Back in December of 2009, before Obama had completed his first year in office, before he signed health care reform into law, I wrote a post proclaiming that Barack Obama the best President in my lifetime. I also predicted that he is likely to be a better President than any successor I will live to see.

Three tumultuous years later, I am pleased to see that President Obama has lived up to my expectations. I am proud to stand by my initial assessment. I will enthusiastically cast my vote for his re-election on November 6.

We have a tendency the mythologize our presidents. But the office of the presidency does not come with the powers to shape the nation in accordance to your will. There is no enchanted staff, bestowed on inauguration day, that can be wielded to shine the blessing of full employment upon us all. Even the Hollywood-tale of the spellbinding statesman able to unite us, cow the opposition, and win the day with unimpeachable logic and soaring rhetoric -  is largely a myth.

Ultimately, inevitably, the President of the United States is just a person. The office itself is a job.
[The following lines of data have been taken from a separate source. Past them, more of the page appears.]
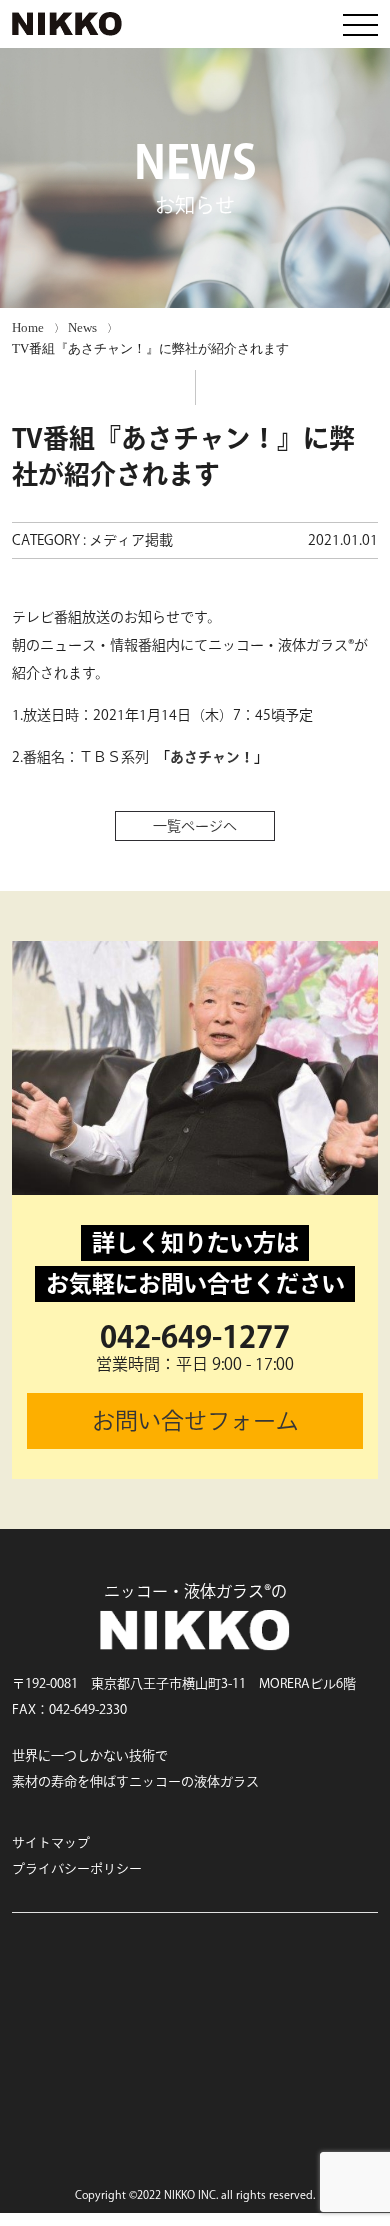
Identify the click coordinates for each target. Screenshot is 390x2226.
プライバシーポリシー (77, 1868)
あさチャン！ (212, 757)
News (82, 327)
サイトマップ (51, 1842)
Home (28, 327)
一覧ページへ (195, 826)
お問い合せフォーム (195, 1420)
The chosen individual is either good at it, or not.

By this basic, honest, standard Barack Obama has been an exceptional President of the United States. Over the past four years, day after day, on issue after issue, he has demonstrated an uncommon combination of wisdom, patience, competence, compassion, and leadership. He is good at this.

There are number of areas where the actions of this President have had a positive impact. On education, the environment, financial reform, immigration, the war on terror, clean energy, killing Bin Laden, foreign policy, the wars in Iraq and Afghanistan, marriage equality, equal pay for women, women's reproductive rights, disaster relief, student loans... the list of positive achievements is long and impressive.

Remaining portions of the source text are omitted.